The band released Twist Shake Grind Break in May 2011. At the San Diego Music Awards that August, they took home trophies for Best New Artist and Best Blues Album. Lowman’s other band Blackout Party won the Best Americana award.
Early 2012 found Lowman playing a two week residency at the Continental Club in Austin Texas, followed by a weekly solo gig at downtown’s Hard Rock Hotel. A new Low Volts’ full-length Oh My Stars (produced by Mike Butler at Lost Ark Studio) was released in December 2012, taking home a Best Blues Album trophy the following year at the October 2013 San Diego Music Awards.

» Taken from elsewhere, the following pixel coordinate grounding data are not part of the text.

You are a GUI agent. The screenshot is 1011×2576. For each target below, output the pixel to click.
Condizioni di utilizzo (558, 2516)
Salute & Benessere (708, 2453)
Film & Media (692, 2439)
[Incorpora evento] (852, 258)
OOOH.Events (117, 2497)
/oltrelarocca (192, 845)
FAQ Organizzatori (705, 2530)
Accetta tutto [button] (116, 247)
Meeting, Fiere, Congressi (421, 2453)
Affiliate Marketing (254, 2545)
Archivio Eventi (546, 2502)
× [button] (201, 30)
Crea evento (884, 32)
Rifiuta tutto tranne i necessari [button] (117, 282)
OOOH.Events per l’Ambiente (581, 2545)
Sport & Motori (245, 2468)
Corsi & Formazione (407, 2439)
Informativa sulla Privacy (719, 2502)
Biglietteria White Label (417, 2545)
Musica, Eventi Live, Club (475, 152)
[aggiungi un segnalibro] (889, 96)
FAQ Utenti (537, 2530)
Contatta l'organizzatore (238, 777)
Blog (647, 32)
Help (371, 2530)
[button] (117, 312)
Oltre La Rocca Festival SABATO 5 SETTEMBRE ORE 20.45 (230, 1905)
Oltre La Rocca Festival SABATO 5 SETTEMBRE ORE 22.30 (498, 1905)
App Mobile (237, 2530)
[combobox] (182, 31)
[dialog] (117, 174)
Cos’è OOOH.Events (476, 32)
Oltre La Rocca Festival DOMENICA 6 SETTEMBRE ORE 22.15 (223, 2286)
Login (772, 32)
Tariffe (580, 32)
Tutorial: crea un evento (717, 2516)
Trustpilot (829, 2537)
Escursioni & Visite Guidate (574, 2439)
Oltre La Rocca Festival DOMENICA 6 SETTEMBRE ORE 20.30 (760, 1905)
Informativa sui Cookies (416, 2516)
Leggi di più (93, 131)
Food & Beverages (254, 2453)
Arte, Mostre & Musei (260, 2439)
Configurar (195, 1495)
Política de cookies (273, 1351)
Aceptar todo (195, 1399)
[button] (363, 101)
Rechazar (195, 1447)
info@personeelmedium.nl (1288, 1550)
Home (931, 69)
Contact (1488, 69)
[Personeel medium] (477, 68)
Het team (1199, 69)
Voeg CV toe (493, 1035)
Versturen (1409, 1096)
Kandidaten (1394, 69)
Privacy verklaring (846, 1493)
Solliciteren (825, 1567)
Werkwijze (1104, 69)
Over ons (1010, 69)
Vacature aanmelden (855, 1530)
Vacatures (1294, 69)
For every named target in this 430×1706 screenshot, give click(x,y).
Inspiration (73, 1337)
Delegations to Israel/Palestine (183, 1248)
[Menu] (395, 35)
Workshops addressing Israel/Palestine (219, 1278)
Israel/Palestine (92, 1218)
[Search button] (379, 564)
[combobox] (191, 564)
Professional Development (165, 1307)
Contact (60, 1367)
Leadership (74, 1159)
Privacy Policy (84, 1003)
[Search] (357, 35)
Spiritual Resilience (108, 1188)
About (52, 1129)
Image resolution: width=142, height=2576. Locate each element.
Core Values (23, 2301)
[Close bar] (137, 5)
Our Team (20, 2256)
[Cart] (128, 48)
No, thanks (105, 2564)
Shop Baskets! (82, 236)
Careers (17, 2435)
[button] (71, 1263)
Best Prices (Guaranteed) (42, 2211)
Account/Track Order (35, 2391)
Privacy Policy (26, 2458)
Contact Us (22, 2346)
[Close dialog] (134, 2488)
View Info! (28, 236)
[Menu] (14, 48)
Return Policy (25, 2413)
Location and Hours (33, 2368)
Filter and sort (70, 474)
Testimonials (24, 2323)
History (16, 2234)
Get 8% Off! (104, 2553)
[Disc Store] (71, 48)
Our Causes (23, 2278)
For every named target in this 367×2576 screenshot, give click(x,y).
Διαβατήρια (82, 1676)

“On my debut record, the only overdubs were some chains and tambourines, which I have girls play at live shows.” In concert, he’s also sometimes accompanied by a pair of female dancers known as the Hi-Watts, and the band's music has been heard on the Showtime TV series Weeds.
In Autumn 2014, Lowman was writing music to accompany a new series of videos produced by Stone Brewing Co., which tell the stories behind the company's various brews. The following Spring, a new video "Roam With You" was filmed and recorded live in a motorcycle machine shop, released online before the band embarked on a west coast tour through June, 2015. They supported Brian Setzer and his Orchestra for a 28-date national Christmas Rocks tour that ran through December 21 in Seattle, WA.
After Holwerda relocated to Nashville, TN, Lowman followed in 2016, although he eventually returned to San Diego, while Holwerda stayed in Tennessee. “I fell in love in Nashville on tour with Blackout Party,” says Lowman of his two years there. “At the time, you could rent a two-bedroom house on ¾-acre in East Nashville for $650, and all your neighbors were musicians. It made so much sense to be where music ruled the town and people shared the same passion. Plus it’s a great hub for touring the south and east coast.”
The 2018 comedy Super Troopers 2 features their song "My Fixin," alongside tracks by fellow locals Blackout Party and Stephen Pearcy. When the entire Roam With You CD was finally released that year, it shipped with a handwritten thank you note, stickers, and a bonus holographic Low Volts guitar pick that reads "Property of Low Volts."